Als u DHCP gebruikt, wordt het uit de DHCP-server verkregen standaard gateway adres gebruikt. Als het adres niet uit de DHCP-server kan worden opgehaald, wordt het standaard gateway adres gebruikt dat voor het apparaat is ingesteld.
Opmerking
Bepaal of de DNS-server moet worden gebruikt die van de DHCP-server werd verkregen, dan wel de DNS-server die werd ingesteld voor het apparaat.
[DNS Server1(DHCP)], [DNS Server2(DHCP)] en [DNS Server3](Automatisch verkrijgen (DHCP)) zijn toegankelijk in deze volgorde en de DNS-server die het eerst reageert, wordt gebruikt. [DNS Server1], [DNS Server2] en [DNS Server3](Specificeren) worden niet gebruikt.
Zelfs als "Automatisch verkrijgen (DHCP)" geselecteerd is als DHCP niet wordt gebruikt, verloopt de procedure op dezelfde manier alsof "Specificeren" geselecteerd is.
[DNS Server1], [DNS Server2] en [DNS Server3] zijn toegankelijk in deze volgorde en de DNS-server die het eerst reageert, wordt gebruikt.
Het IP-adres van de uit de DHCP server verkregen eerste DNS-server verschijnt.
Het IP-adres van de uit de DHCP server verkregen tweede DNS-server verschijnt.

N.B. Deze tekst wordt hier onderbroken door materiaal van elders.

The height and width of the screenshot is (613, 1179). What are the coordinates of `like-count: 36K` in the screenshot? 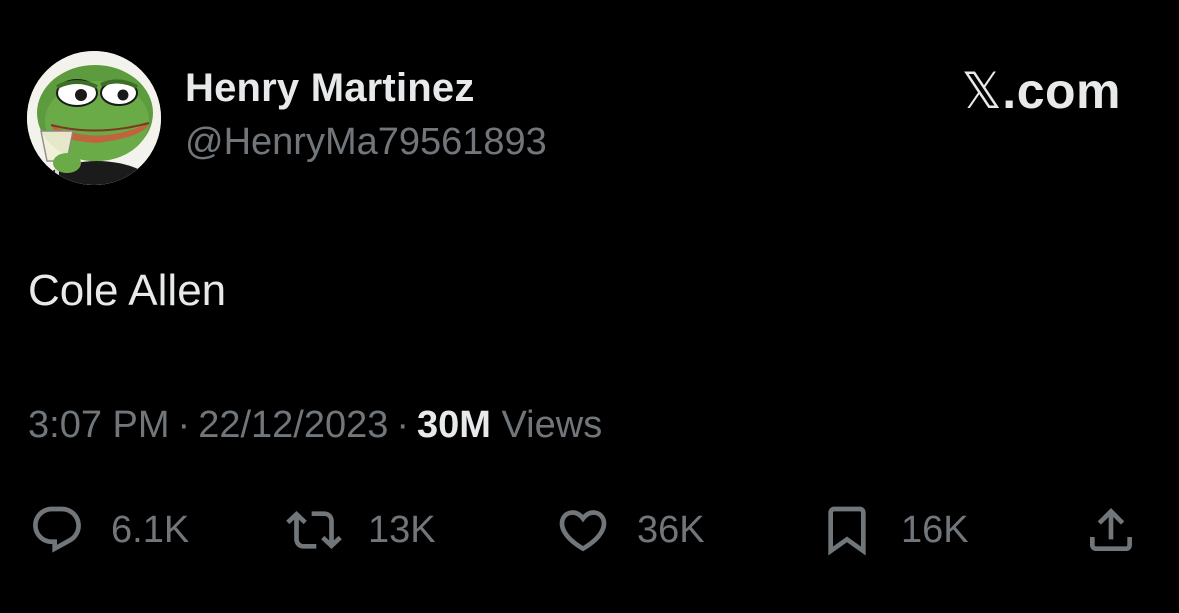 It's located at (671, 530).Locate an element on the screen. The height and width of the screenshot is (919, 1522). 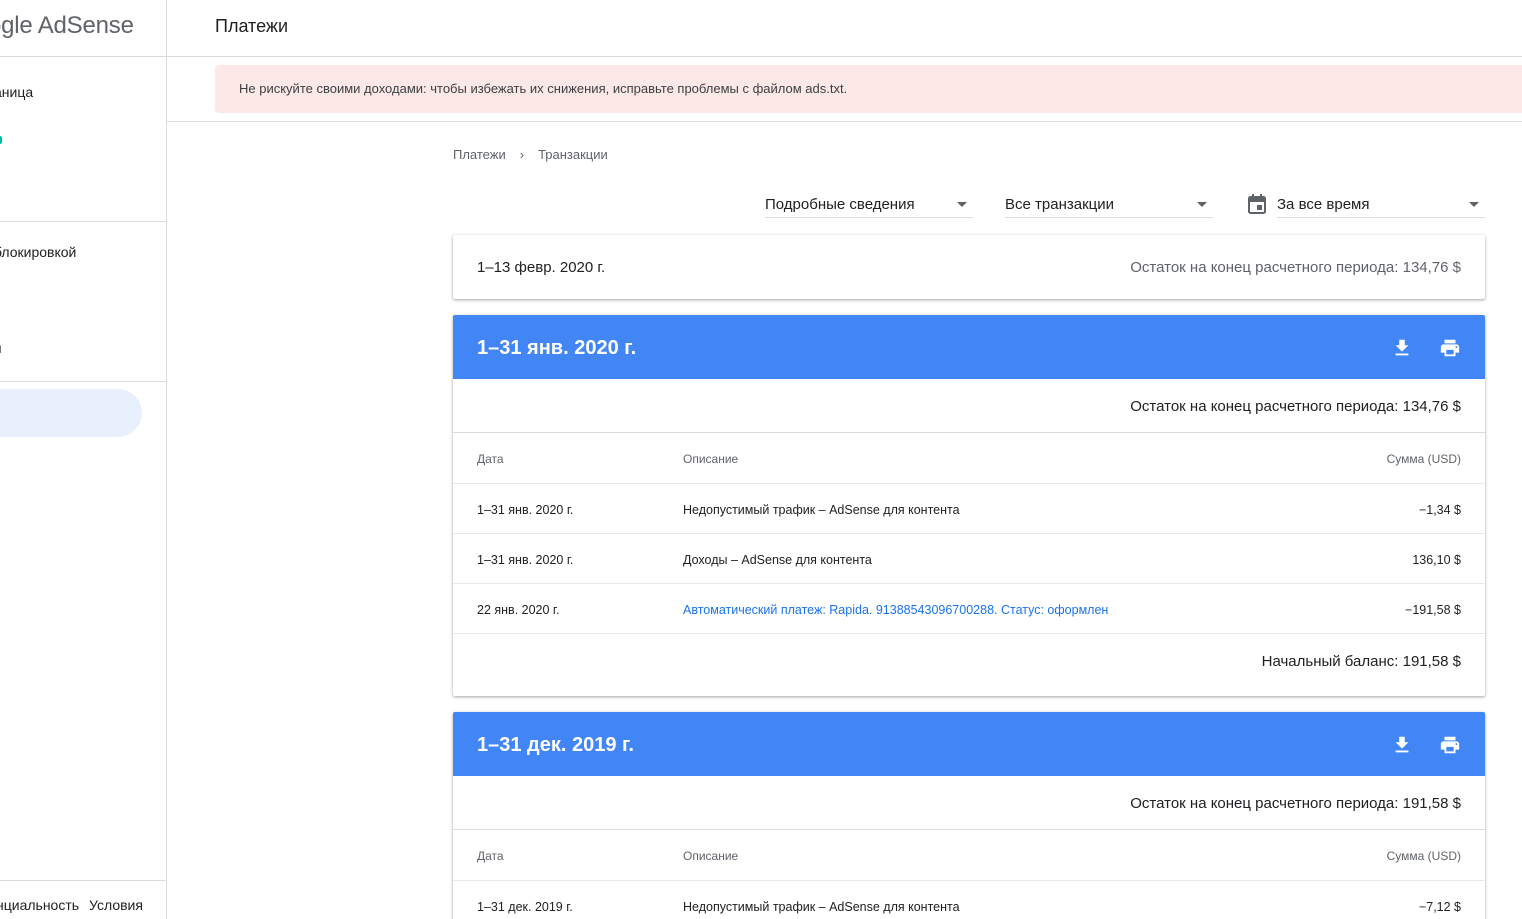
adsense-logo: ogle AdSense is located at coordinates (67, 26).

Voer het IP-adres van de DNS-server in dat u voor het apparaat wilt instellen.
Opmerking
Voer het IP-adres van de DNS-server in dat u voor het apparaat wilt instellen.
Opmerking
Geef voor elk protocol aan of u deze op "Actief" of "Inactief" wilt instellen.
Wanneer u afdrukt via WSD (Web Services on Devices) of IPP, geeft u de tijdsperiode op die het apparaat wacht op de taakgegevens voordat de taak wordt geannuleerd.
U kunt een time-outperiode opgeven van 30 tot 65535 seconden.
De standaardtime-outperiode is 900 seconden.
Geef aan of afdrukken via RHPP (Ricoh Host Print Protocol) moet worden ingeschakeld.
Klik hier om de momenteel weergegeven informatie bij te werken.
Opmerking
Klik hier om de instellingen door te voeren.
Klik hier om de instellingen te annuleren.